**指示 1:** 日本の移民問題についての文章にある「2055年までには、3人に1人は65歳以上となり、労働年齢人口は5,200万人と3分の1以上の減少となる。」という一文を英語に訳してください。
**指示 2:** 日本の移民問題についての文章から、「Tanさんだけではない。20」から「わずか8,905人であった。」までを、両端の語句も含めてそのまま書き写してください。
**指示 3:** 日本の移民問題についての文章を、最後の文の後から書き継いでください。

**文書の抜粋:**
Tan Soon Keongさんは、英語、日本語、北京語、広東語、福建語の5カ国語を話す学生で、工学の学位と母国のマレーシアでの3年間の実務経験を持っている。グローバル化を目指す日本の企業らにとっては、重宝がられる実績がある。
それでも、と彼は言う。来春東京郊外の大学での2年間の技術的なプログラムを終えた時に、日本で仕事に就けるかどうか自信がない。一つには、新卒者として雇用するには年齢の上限を設ける会社が多いこと。26歳というのは、ほとんどの会社で相手にしてもらえない。今年は外国人を採用していない、と皆が言っている。
Tanさんだけではない。2008年、日本の大学や専門学校を卒業し就職できたのは13万人のうちでたったの1万1千人だけだった。この数字は就職企業毎日コミュニケーションズによるものである。日本の企業がもっと事業のグローバル化を図ろうと、さらに外国人を雇用すると公表している一方で、まだまだそういった企業は少数派に過ぎない。
「私はマレーシアへ帰らなければならない覚悟はできています。」Tanさんは先日の東京で開催された外国人学生のための就職説明会で言っていた。「トヨタみたいな会社で働くのが理想です。」彼は言う。「ただ、非常に難しい。」
日本は業界の熟練した人材を失っている、と専門家は言う。投資銀行は、例えば、香港やシンガポールのような拠点に、より多くの職員が移動している。より多くの外国人に馴染みやすいな移民政策や課税制度を持ち、安い居住環境やより良い英語を話す地域人口を有しているからである。
在留資格のための新しい申し込みを提出した外国人は、(在留資格には特殊技能の職業を必要とするため、高度熟練労働者の重要な指標であるが)は1年前の2009年から49%下落し、わずか8,905人であった。
日本への移民への障壁は多い。制限の多い移民法のために、国が労働力不足に直面している農場や仕事場と外国人労働者との接触の機会がなく、途上国からの労働者に対する研修プログラムが悪用されるケースや、不法移民を助長するケースもある。厳格な資格要件は熟練した外国人職人を閉め出し、一方では、複雑なルールや手順を必要とするウェブサイトのために、日本での起業を考えてもなかなか実現していない。
求人や景気の今後の見通しがはっきりしないため、大学も外国人留学生の登録人数を引き上げることができないでいる。そして、現在の厳しい経済情勢の中で、地元の収入が減り、日本人の大学新卒の就職が困難な状態で、このような微妙な話題を切り出すほどの政治的な意志も乏しい。
しかし、日本の人口体系はどんどん変化している。政府の予測によると、日本の人口は50年以内に9,000万人と現在の約3分の1が減る。2055年までには、3人に1人は65歳以上となり、労働年齢人口は5,200万人と3分の1以上の減少となる。
とはいえ、政権を譲った自民党の重量級のひとりが、2008年に少なくとも1,000万人の移民を受け入れる声明の計画を発表したとき、世論調査では、大多数の日本人が反対していたことが明らかになった。朝日新聞で行った約2,400人の有権者に対する今年の初めの調査では、回答者の65%がよりオープンな移民政策に反対していた。

**提供データ:**
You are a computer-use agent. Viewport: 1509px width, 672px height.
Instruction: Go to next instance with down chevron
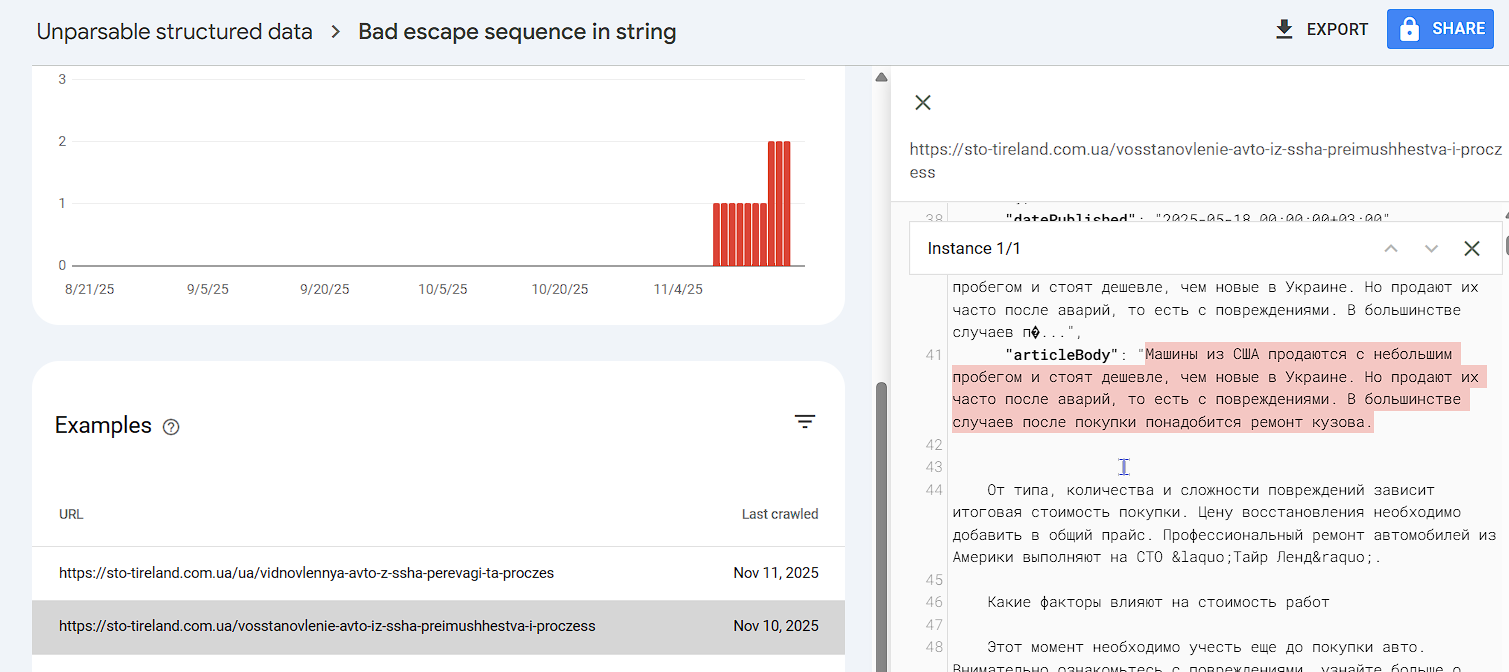coord(1431,248)
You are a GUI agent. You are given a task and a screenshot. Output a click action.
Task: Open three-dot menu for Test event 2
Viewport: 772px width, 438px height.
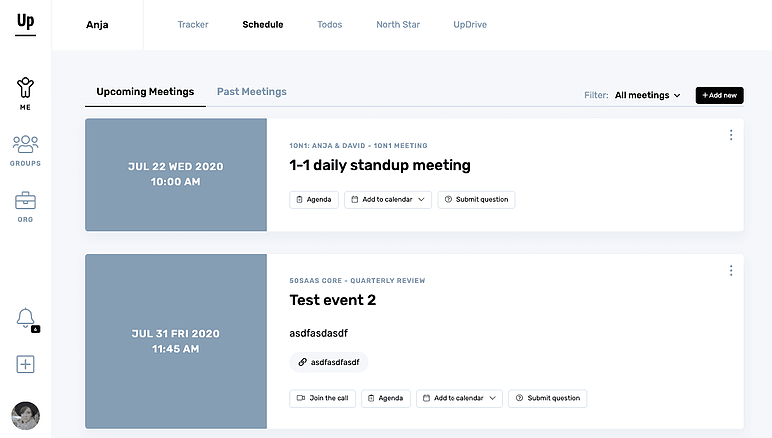(x=731, y=270)
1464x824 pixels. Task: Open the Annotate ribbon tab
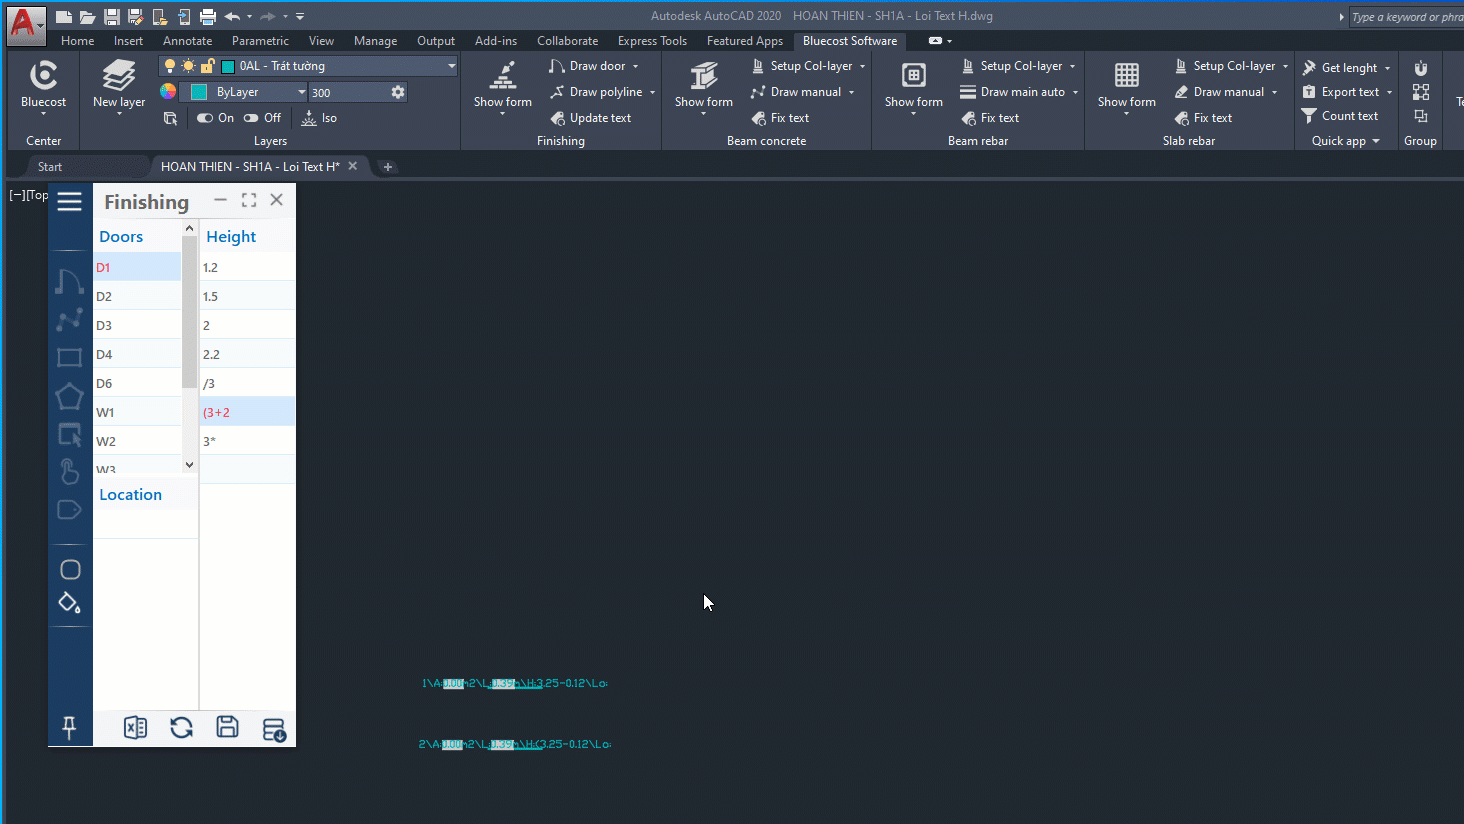[x=187, y=41]
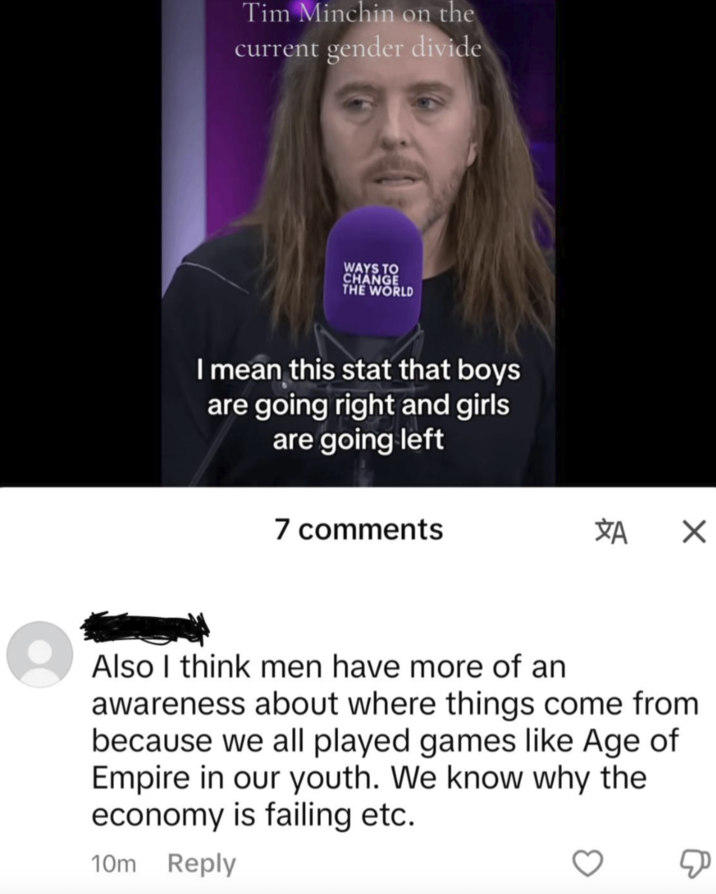Dislike the comment with thumbs-down icon
This screenshot has height=894, width=716.
(695, 863)
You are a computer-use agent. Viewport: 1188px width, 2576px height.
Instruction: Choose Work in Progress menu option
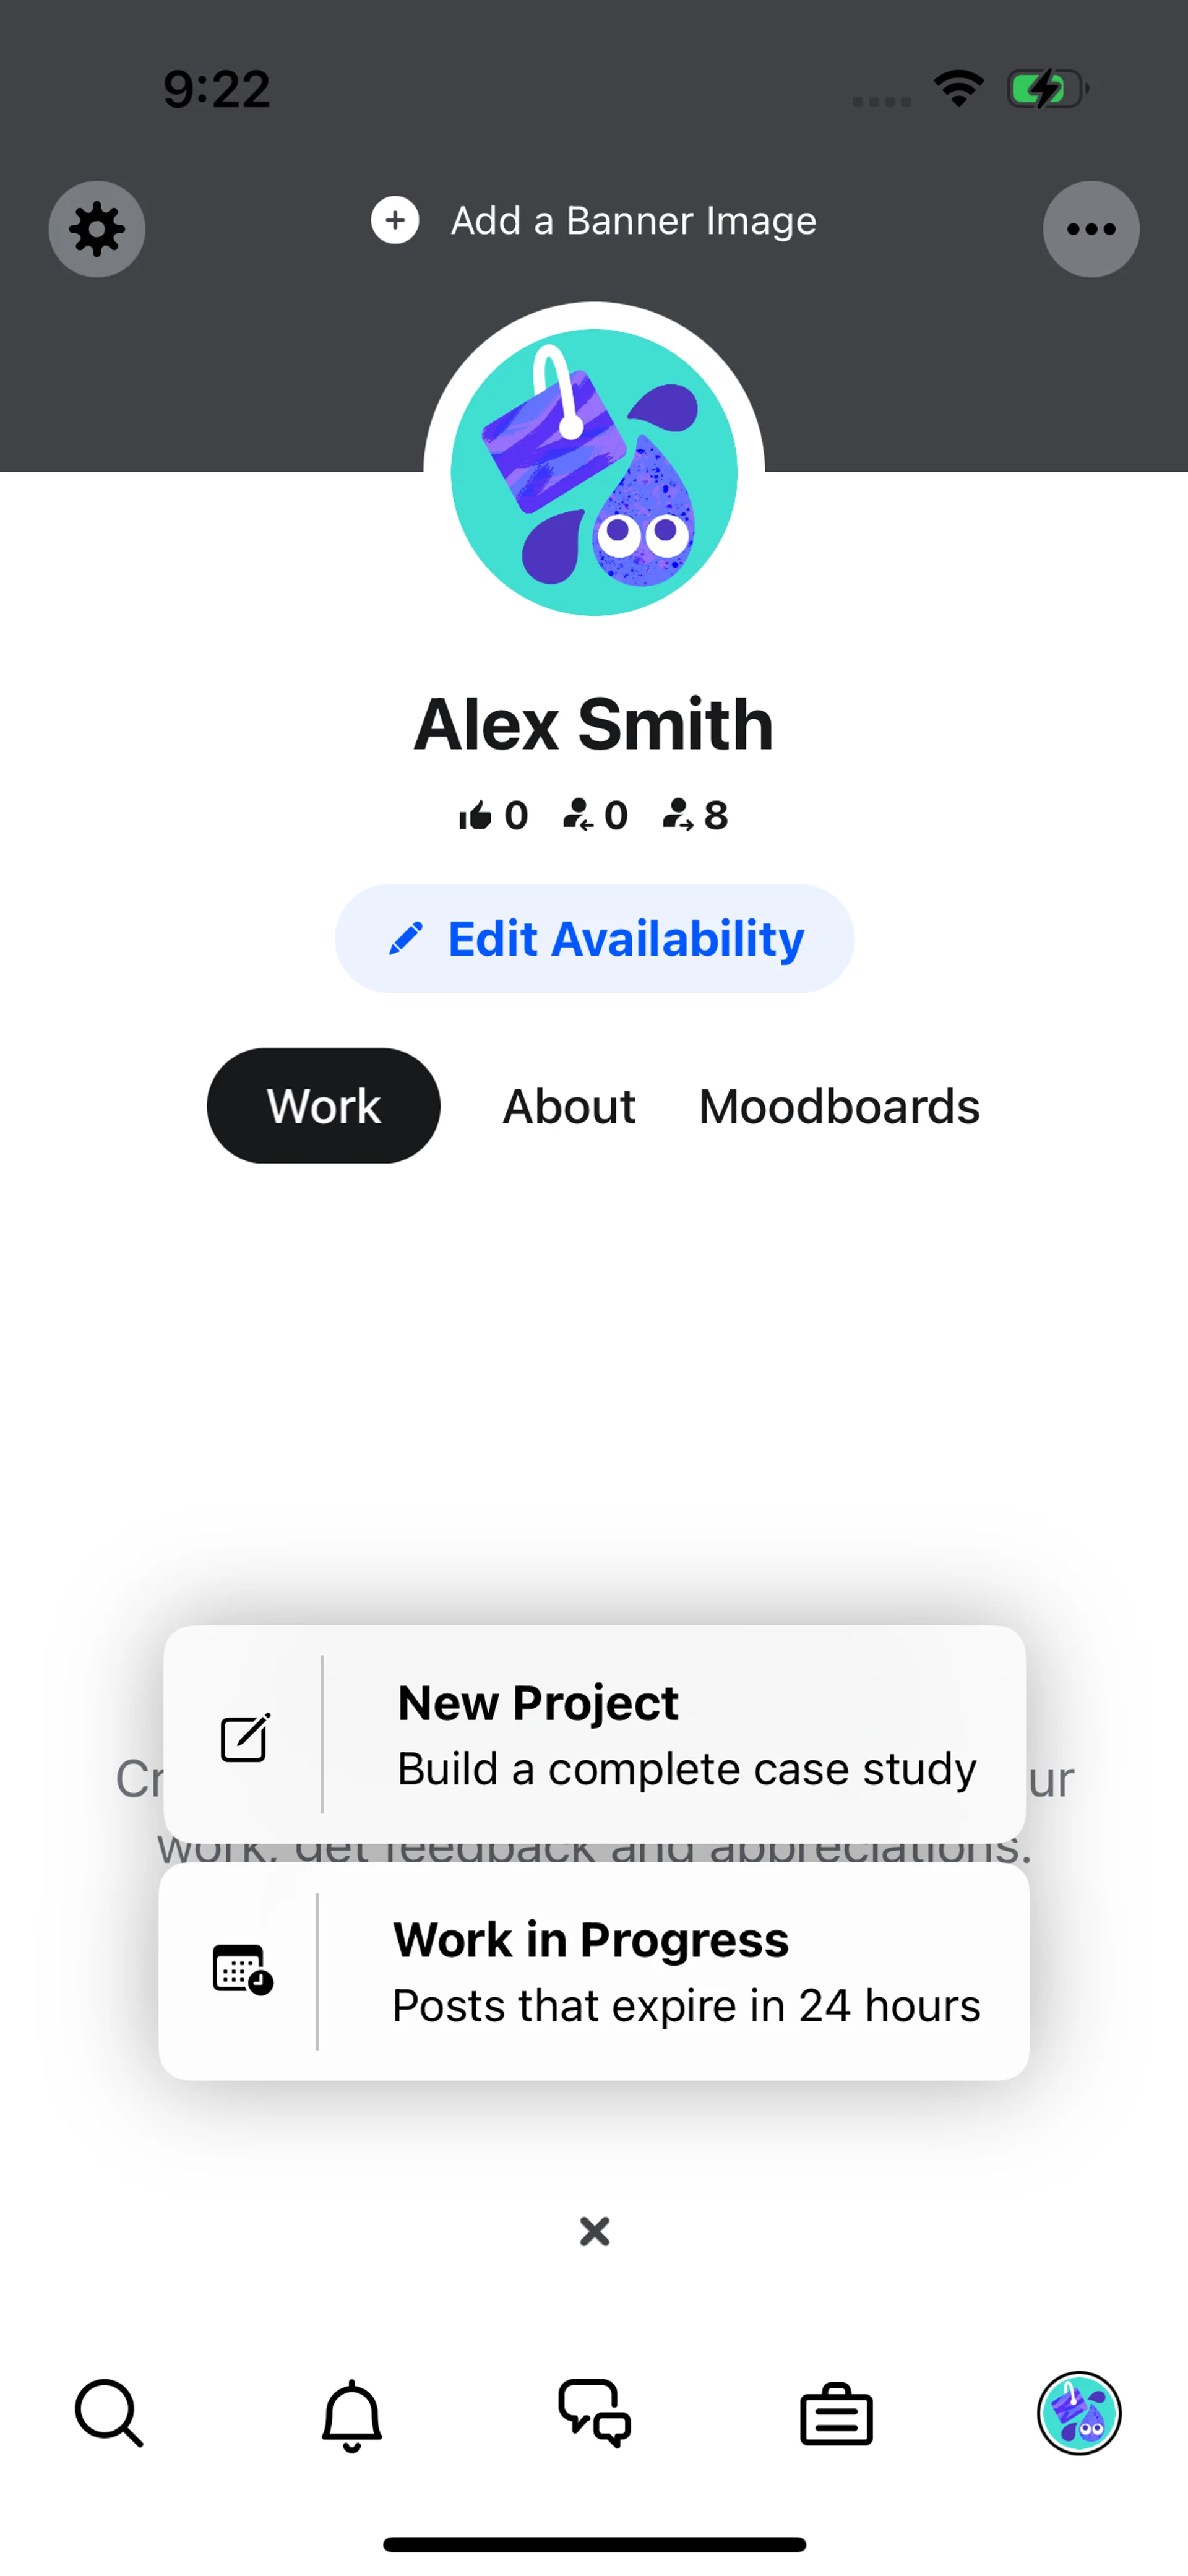tap(595, 1972)
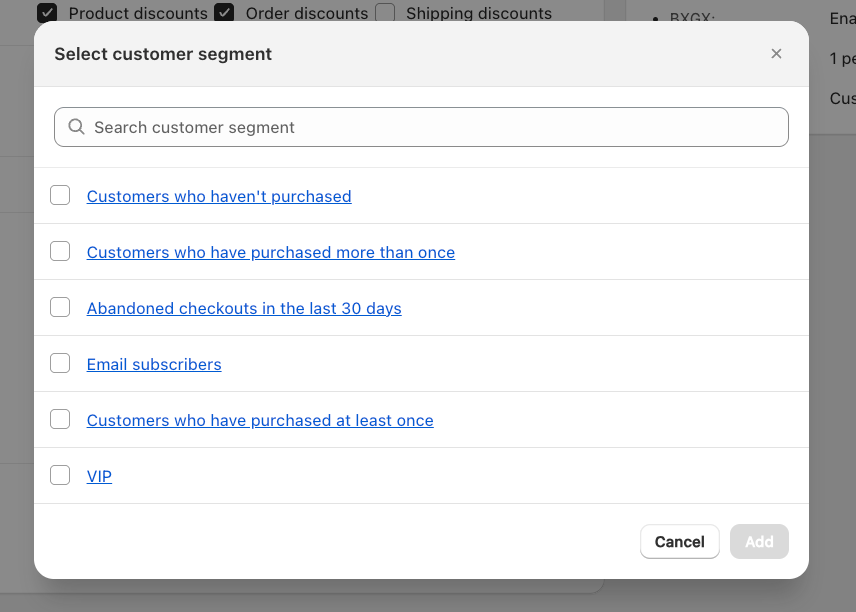Open Customers who have purchased more than once link

[270, 252]
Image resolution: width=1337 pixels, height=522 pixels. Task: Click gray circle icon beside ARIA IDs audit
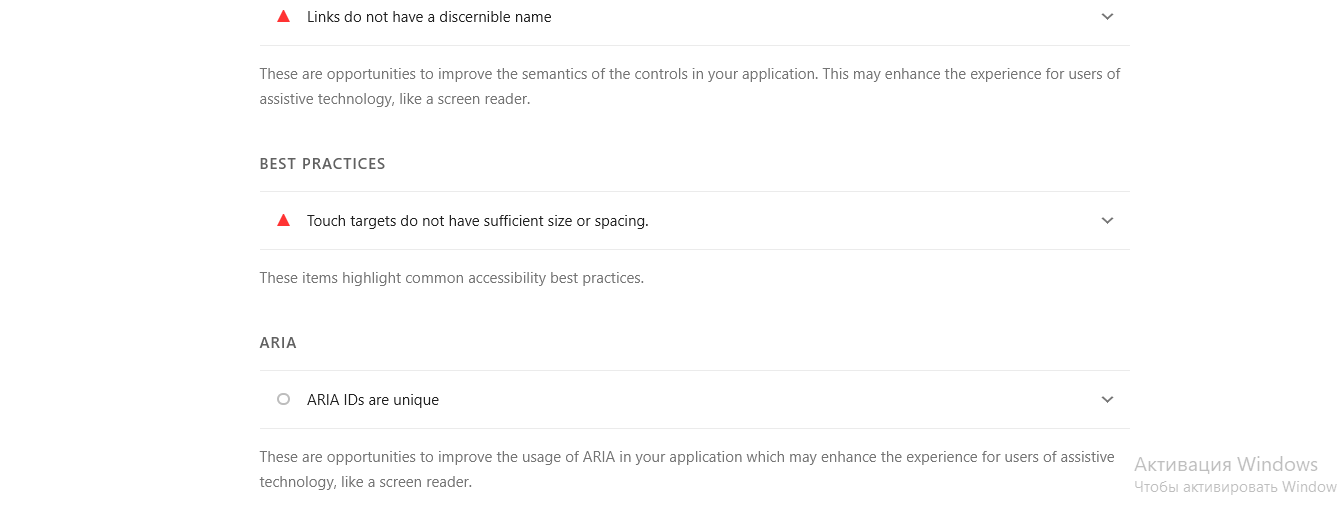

**最終回答 1:** By 2055, one in three people will be 65 or older, and the working-age population will fall by more than a third, to 52 million.

**最終回答 2:**
Tanさんだけではない。2008年、日本の大学や専門学校を卒業し就職できたのは13万人のうちでたったの1万1千人だけだった。この数字は就職企業毎日コミュニケーションズによるものである。日本の企業がもっと事業のグローバル化を図ろうと、さらに外国人を雇用すると公表している一方で、まだまだそういった企業は少数派に過ぎない。
「私はマレーシアへ帰らなければならない覚悟はできています。」Tanさんは先日の東京で開催された外国人学生のための就職説明会で言っていた。「トヨタみたいな会社で働くのが理想です。」彼は言う。「ただ、非常に難しい。」
日本は業界の熟練した人材を失っている、と専門家は言う。投資銀行は、例えば、香港やシンガポールのような拠点に、より多くの職員が移動している。より多くの外国人に馴染みやすいな移民政策や課税制度を持ち、安い居住環境やより良い英語を話す地域人口を有しているからである。
在留資格のための新しい申し込みを提出した外国人は、(在留資格には特殊技能の職業を必要とするため、高度熟練労働者の重要な指標であるが)は1年前の2009年から49%下落し、わずか8,905人であった。

**最終回答 3:**
「人口減少は最大の問題です。国がその存続のために戦っている。」サカナカヒデノリさんは、日本移民政策研究所、独立した研究組織の責任者である。 「アメリカは、何よりも先に、世界中から人々を引き付けるため、活気に満ちた国づくりに努めている。」と彼は言う。 「一方で、日本は、海外からの人々を閉め出すことに満足している。」
さらに悪循環なのは、日本の経済的苦境のために、移民政策進展や移民サポート不足と結合し、ここを定住した貴重な数の移民の流出を引き起こしている。
サイトウアキラさん、37歳で日系ブラジル人で20年前にサンパウロから豊田市(愛知県)にやってきた。彼は日本を離れるつもりの外国人労働者である。一連の工場労働の後、始めた小さな自動車修理工場もうまくいかず、奥さんのTiemiさんを働かせている衣料品店も間もなく閉店する予定だ。3人の小さい子供は地元のブラジル人学校に通っているが、残っているブラジル人生徒は僅かである。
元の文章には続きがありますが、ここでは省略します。